▶ MATERIALS PROVIDED:
--- START ---

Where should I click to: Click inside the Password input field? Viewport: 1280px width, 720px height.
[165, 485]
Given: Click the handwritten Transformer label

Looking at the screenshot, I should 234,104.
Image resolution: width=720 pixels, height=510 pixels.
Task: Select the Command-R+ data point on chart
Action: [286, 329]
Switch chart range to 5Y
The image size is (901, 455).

--- END ---
--- START ---

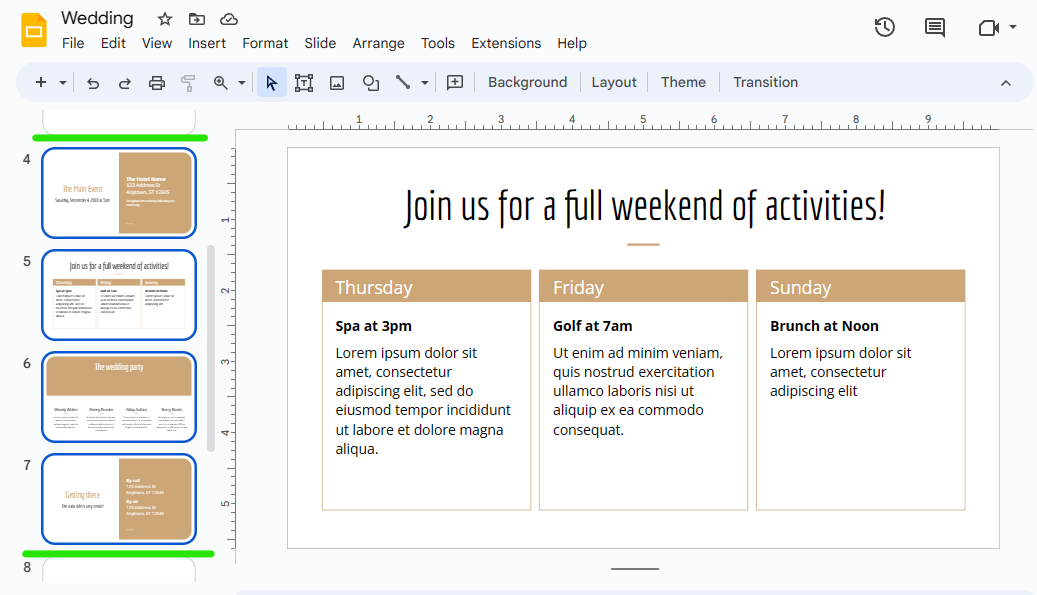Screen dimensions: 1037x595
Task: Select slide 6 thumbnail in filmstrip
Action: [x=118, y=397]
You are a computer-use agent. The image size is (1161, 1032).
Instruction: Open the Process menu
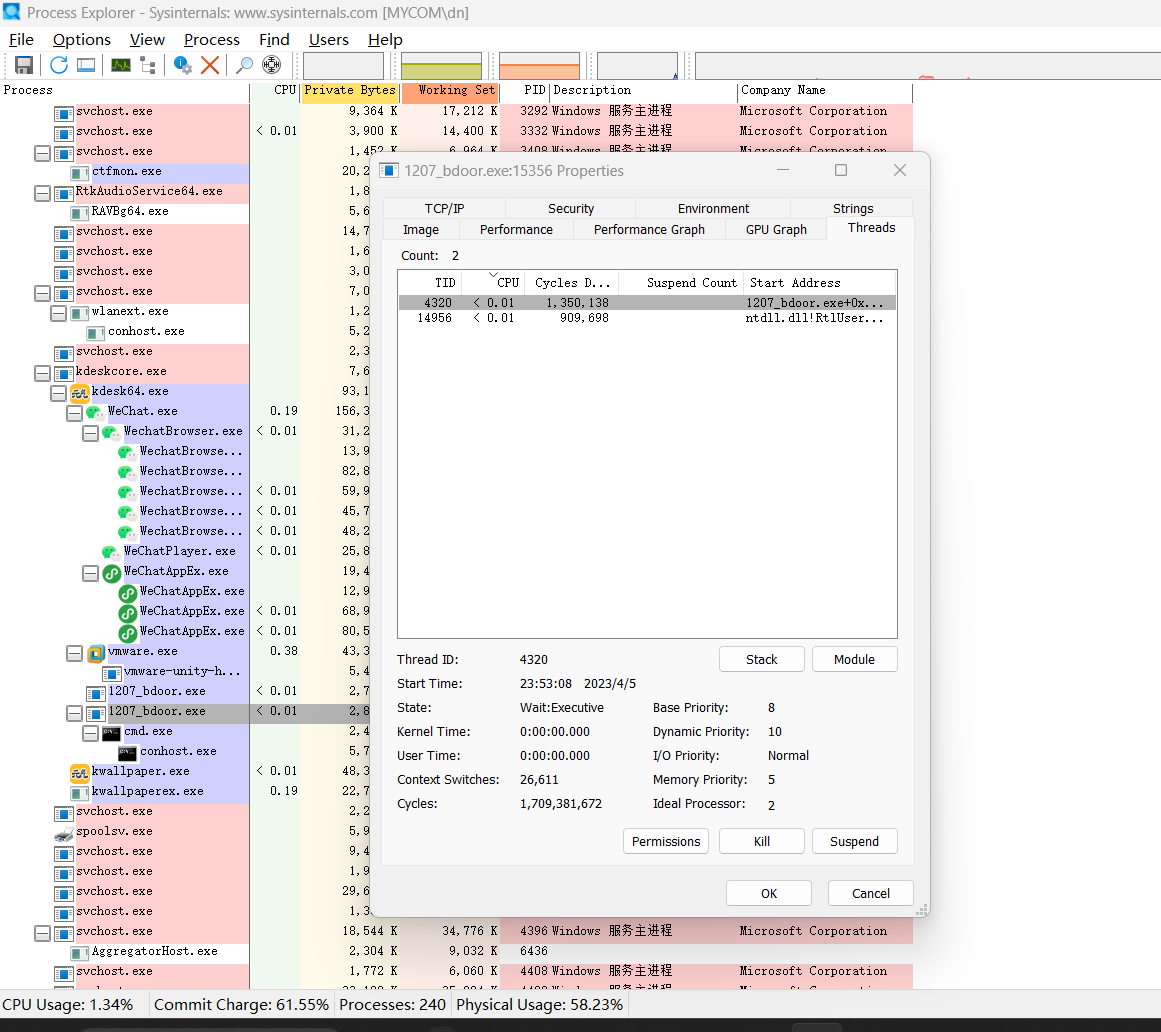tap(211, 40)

--- END ---

▶ DESCRIPTION OF THE TASK: Scan the listing above for the line that has "Given: Click the", then copy exactly from that line through the line that has "The image size is (901, 455).".

▶ RESPONSE FOR THIS EXERCISE:
Given: Click the handwritten Transformer label

Looking at the screenshot, I should 234,104.
Image resolution: width=720 pixels, height=510 pixels.
Task: Select the Command-R+ data point on chart
Action: [286, 329]
Switch chart range to 5Y
The image size is (901, 455).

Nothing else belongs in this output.